(Saved entries)

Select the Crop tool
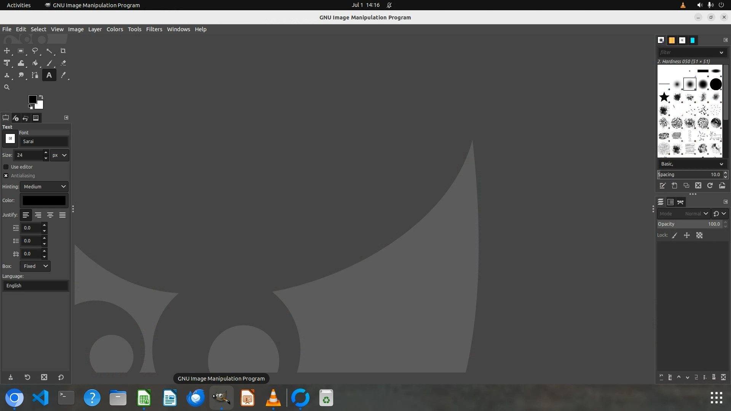The width and height of the screenshot is (731, 411). (x=63, y=51)
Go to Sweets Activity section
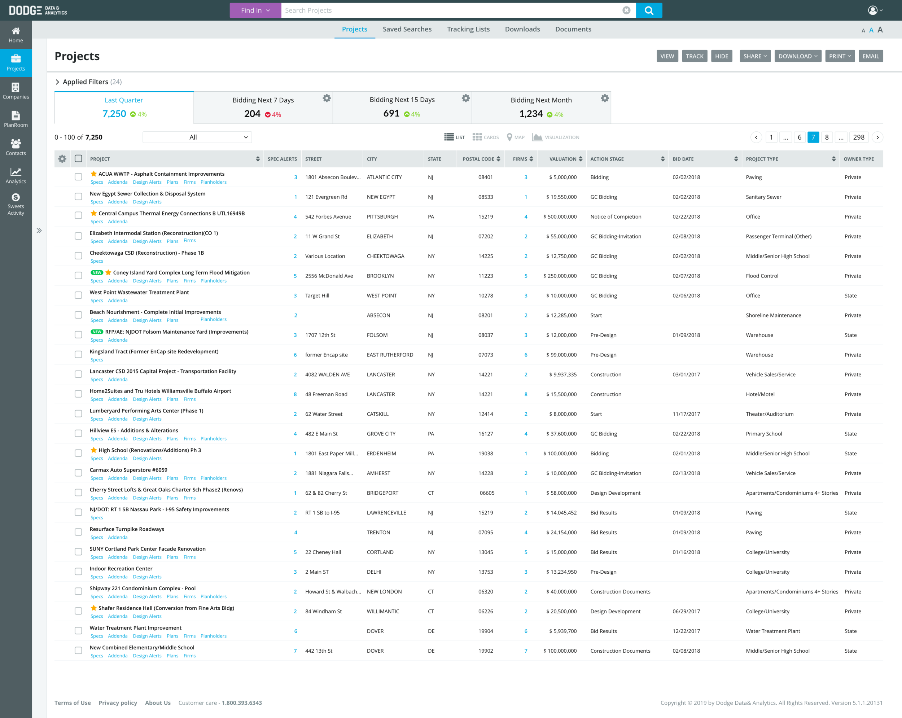 [15, 204]
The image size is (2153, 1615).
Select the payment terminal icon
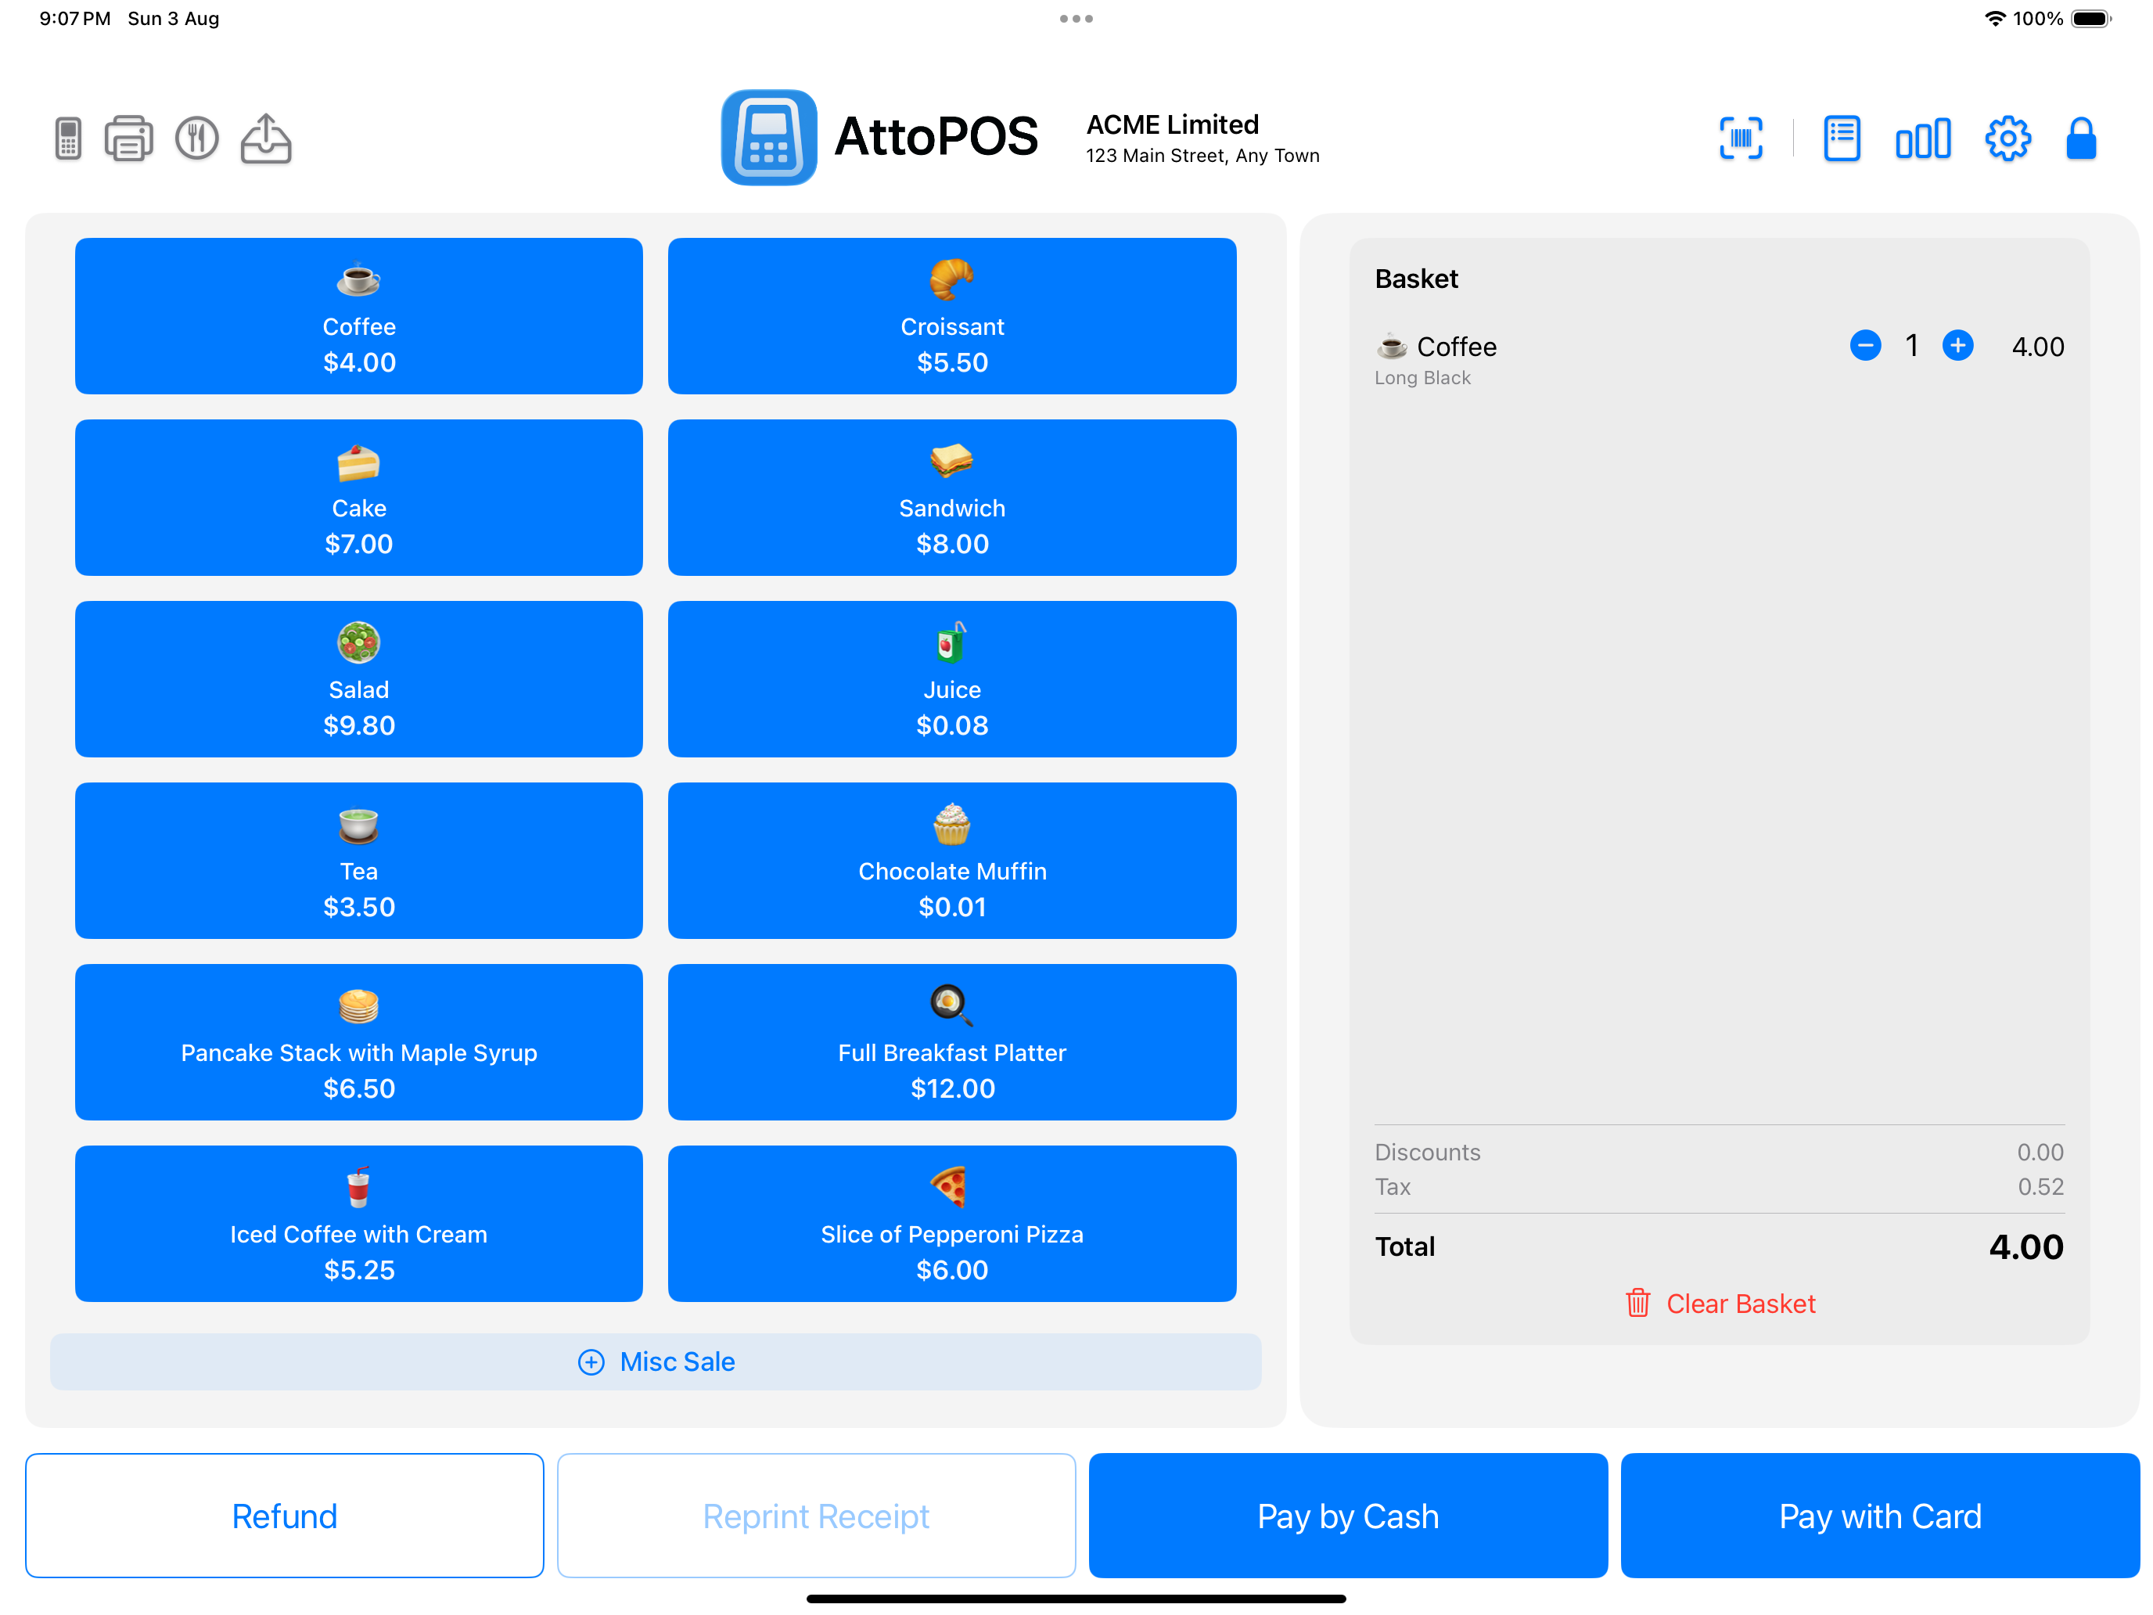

| PROBLEM STATEMENT |
Without including any pictures, please restate all the records exactly.

| WRITTEN ANSWER |
Select the Crop tool
The width and height of the screenshot is (731, 411). (x=63, y=51)
Go to Sweets Activity section
 [15, 204]
The image size is (2153, 1615).
Select the payment terminal icon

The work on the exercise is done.